Шрифт:
Интервал:
Закладка:
Владимир Максимов, с юности познавший, что такое ГУЛАГ, не был наивен: вскоре, в 1973 году, его исключили из Союза писателей за написание «самиздатовских романов», отправив вместо Дома творчества в «желтый дом», то есть в психбольницу[8]. В 1974 году он покинул СССР, а в 1975-м был лишен советского гражданства. В эмиграции писатель создал и возглавил журнал «Континент». А Юлий Крелин, который, собственно, и приехал впервые в Дубулты именно с Максимовым, продолжал бывать в Доме творчества, под крышей которого всё строчили и строчили свои романы-повести советские литераторы. Учитывая, что с каждым годом поток устремившихся на Запад их коллег все возрастал, оставшиеся словно решили компенсировать освободившиеся в литературе места и работали с еще большей интенсивностью. Так сказать, взяли на себя повышенные соцобязательства.
Бо́льшая часть писателей работала после завтрака, начинавшегося в 9 часов. А вот Фазиля Искандера вдохновение нередко посещало ночами: «Фазиль проживал там свою книгу. По-видимому, он писал по ночам – люди, жившие в комнате под ним, слышали, как начинал Фазиль ночами громко ходить, что-то говорил, затем наступала тишина… И вновь… Видимо, увидел, пережил, прожил – записал… Наутро он был напряжен, порой резок, не всегда достаточно лоялен к друзьям»{70}. Познакомились они не в Доме творчества и не на съезде писателей – Крелин оперировал тестя Искандера.
Однажды Фазиль Абдулович, уехав в Москву, забыл в номере папку с рукописью – то была очередная глава из культового романа «Сандро из Чегема». Хорошо еще, что уборщица, нашедшая рукопись перед тем, как выбросить ее в помойку, подошла к коллегам Искандера справиться – может, он ее забыл, впопыхах оставил? Тут и вспомнился Крелину апокриф, как в Доме творчества «Малеевка» один писатель после завтрака не обнаружил рукописи – это заботливая уборщица выкинула «исчерканную» бумагу в мусорную корзину.

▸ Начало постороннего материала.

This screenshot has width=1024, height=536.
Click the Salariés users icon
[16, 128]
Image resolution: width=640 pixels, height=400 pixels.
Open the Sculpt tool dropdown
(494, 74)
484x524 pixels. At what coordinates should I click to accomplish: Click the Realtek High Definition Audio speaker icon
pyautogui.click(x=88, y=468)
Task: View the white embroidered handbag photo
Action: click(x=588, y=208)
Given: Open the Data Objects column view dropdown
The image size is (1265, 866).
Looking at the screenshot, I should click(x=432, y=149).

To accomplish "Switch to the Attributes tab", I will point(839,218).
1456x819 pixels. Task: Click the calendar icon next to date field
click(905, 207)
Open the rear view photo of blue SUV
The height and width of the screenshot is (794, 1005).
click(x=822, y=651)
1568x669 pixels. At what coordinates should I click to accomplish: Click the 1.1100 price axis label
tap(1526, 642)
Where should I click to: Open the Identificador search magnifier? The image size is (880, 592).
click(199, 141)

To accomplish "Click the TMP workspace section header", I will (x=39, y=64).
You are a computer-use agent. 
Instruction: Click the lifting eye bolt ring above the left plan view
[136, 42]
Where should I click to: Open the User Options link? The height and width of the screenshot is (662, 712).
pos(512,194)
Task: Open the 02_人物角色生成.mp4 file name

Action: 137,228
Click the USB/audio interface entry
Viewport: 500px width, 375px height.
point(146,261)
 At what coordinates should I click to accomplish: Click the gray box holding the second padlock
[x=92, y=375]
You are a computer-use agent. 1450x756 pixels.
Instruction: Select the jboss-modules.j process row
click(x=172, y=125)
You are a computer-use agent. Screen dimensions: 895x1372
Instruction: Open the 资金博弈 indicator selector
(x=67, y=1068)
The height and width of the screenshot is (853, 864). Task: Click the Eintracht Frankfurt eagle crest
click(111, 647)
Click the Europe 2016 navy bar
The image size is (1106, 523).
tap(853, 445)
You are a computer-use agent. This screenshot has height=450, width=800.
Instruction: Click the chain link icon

Видимо, в те времена на дверных ручках еще не вешали табличку «Не беспокоить». А Искандера дома ждала телеграмма, отправленная в догонку поезду коллегами, подписавшимися как «эндурцы». Читавшим «Сандро из Чегема» смысл этого слова понятен…
Этот роман Искандера называют культовым вовсе не потому, что он против культа личности. Сама история создания и публикации этого плутовского (по выражению автора) произведения причудливым образом наложилась на постоттепельный период развития советского общества и литературы. Первая новелла (а всего их написано 32) увидела свет в 1966 году в «Неделе». В 1973 году в «Новом мире» опубликован журнальный вариант романа, сильно потрепанный цензурой. Автор продолжал «досочинять» свое главное произведение, в итоге в 1989 году вышел трехтомник. Проработавшая в «Новом мире» четверть века, Наталья Павловна Бианки, редактировавшая рукописи и при Симонове, и при Твардовском, вспоминает, как «проглотила» будущий роман за два дня. После чего огорчила автора, сказав ему, что напечатать «Сандро из Чегема» нереально. «Как же ты не поняла, что этот роман наподобие детского конструктора разбирается по частям? Выбрав соответствующие главы, я его обязательно напечатаю», – ответил Искандер. И так и сделал, заметив: «Я не могу жить и не печататься, не говоря уже о том, что у меня семья и ее надо просто-напросто кормить»{71}. Но печать романа по частям не пошла ему на пользу.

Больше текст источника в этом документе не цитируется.